Sharapova received treatment after falling a number of times on Court Two
Sharapova received treatment after falling a number of times on Court Two |Photo by Dennis Grombkowski/Getty Images

Following on from Cetkovska’s surprise win was another qualifier, Michelle Larcher De Brito, ranked 131 in the world who looked to emulate Cetkovska's performance. The diminutive Portuguese however had a much trickier task ahead of her, third seed Maria Sharapova. The Russian had been in dominant form coming into Wimbledon and was fancied for the title if strong favourite Serena Williams was not to be victorious. Sharapova slipped a few times on the surface as she struggled against Larcher De Brito. Complaining to the umpire that “the court is dangerous”, Sharapova, clearly unhappy with the conditions struggled to build any momentum. Larcher De Brito would top off a memorable day on court for fans as she ground out a straight sets win to send the second seed packing. The match itself going down in history as one of the biggest shocks in women’s tennis will equally be remembered for its thunderous soundtrack of grunting from both sides. Originally the crowd were then set to be treated to tenth seed Marin Cilic against Kenny De Scheeper, however Cilic withdrew from the match. Officially citing a knee injury, it would later become apparent that the Cypriot had failed a drugs test and used the knee injury to hide this fact.
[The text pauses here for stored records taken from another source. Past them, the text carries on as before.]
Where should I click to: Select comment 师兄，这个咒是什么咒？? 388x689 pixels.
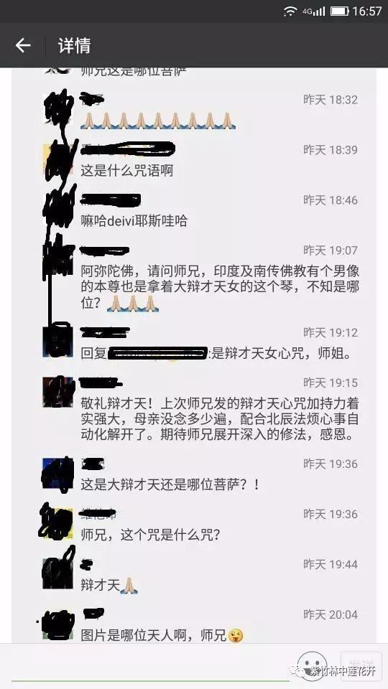pyautogui.click(x=150, y=535)
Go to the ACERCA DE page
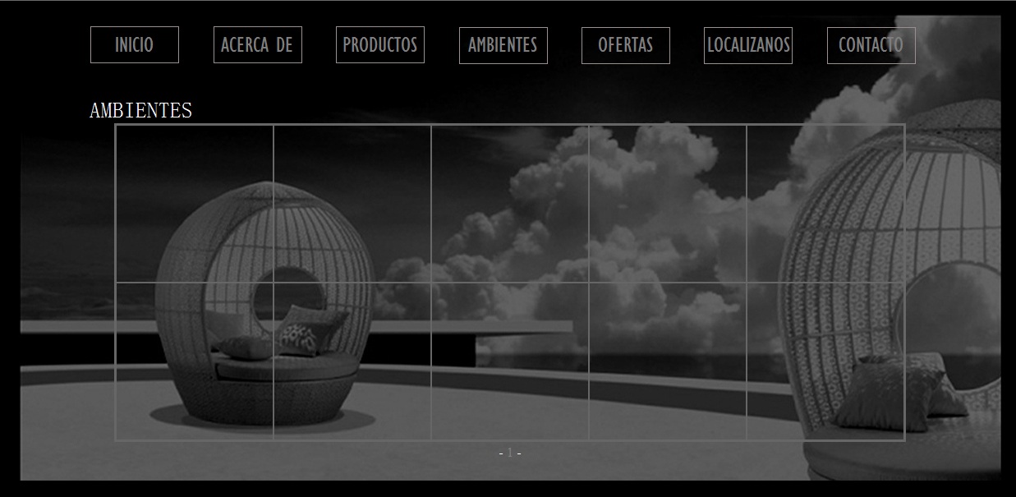Image resolution: width=1016 pixels, height=497 pixels. pyautogui.click(x=257, y=45)
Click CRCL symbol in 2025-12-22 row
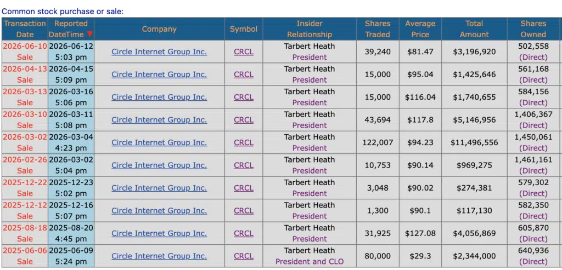 pos(244,188)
Outside Centre Court and Court Two, five other seeds were to exit including John Isner with injury and Jelena Jankovic. Rafael Nadal’s conqueror Steve Darcis also withdrew before his match with an injury he picked up in his win.

Post-mortem on the days events

A £1 bet on Roger Federer, Maria Sharapova and Ana Ivanovic to lose their respective second round matches  would have won £1171.88

As the day’s play finished, the autopsy was well under way for the organisers as many of the players commented on the conditions of the courts with Azarenka going as far as saying the courts should be investigated. After what was one of the days rare wins for a strong favourite, Andy Murray would comment on the events of the day stating that he felt no different on the surface to usual. Whilst the injuries and withdrawals hit the headlines, the actual number itself was not unusually high and it was the prominence of high profile players which caused the most shock.

Ultimately, no tangible conclusions were reached and the tournament continued going on to experience many more memorable moments including Sabine Lisickis unforgettable victory against Serena Williams before the tournament culminated in Andy Murray and Marion Bartoli’s first Wimbledon titles.